Ecrire, écire, écrire... bon bah quand il faut il faut. Là je suis dans la cuisine du magnifique Château de Missery, le feu me chauffe le dos et m'enfume les narines. Mes habits vont sentir le cochon grillé quand je vais arriver à Paris. Paris, ville qui m'a vu grandir et pourtant que je souhaite tellement quitter. J'avais même promis de ne jamais m'y marier, bref. Ne pas oublier que la vie est cadeau. C'est le principal.
Ecrire à propos de quoi? sur quel ton? Est-ce que je fais un essai autobiographique, polar, philosophique, je vais finir étouffée par le feu, je le sens. Même mes lunettes sont fumées maintenant. Comique?
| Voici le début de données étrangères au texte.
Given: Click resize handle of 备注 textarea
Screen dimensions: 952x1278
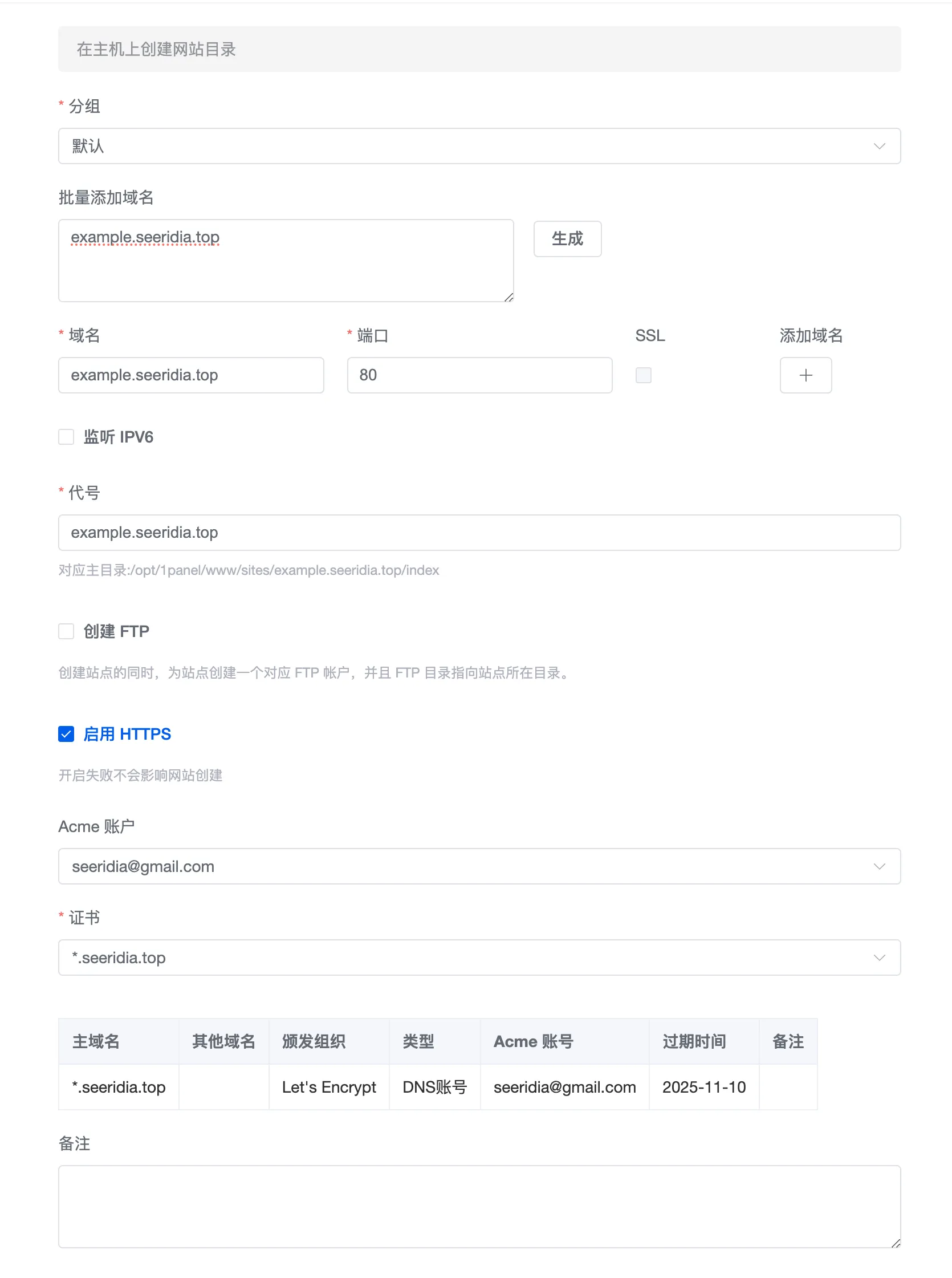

Si je fais un roman (ouais je peux écrire un roman, ouais, ouais) les gens vont-ils comprendre mon humour? Ca c'est pô sur. Déjà qu'à l'oral c'est pas donné... avec les incompréhensions que peuvent apporter l'écrit, on est mal barrés.
Ce feu est infernal.
J'aurai du me faire couler un bain.
Oui, mais je serai pas entrain d'écrire.
Oui c'est vrai.
Et sinon vous êtes combien là-haut?
Quelques-uns...

C'est bizarre que les gens ne conservent pas bien le pain.Sinon je peux aussi écrire ce qui me passe par la tête. Bon ça risque d’intéresser moins de monde, c'est sur.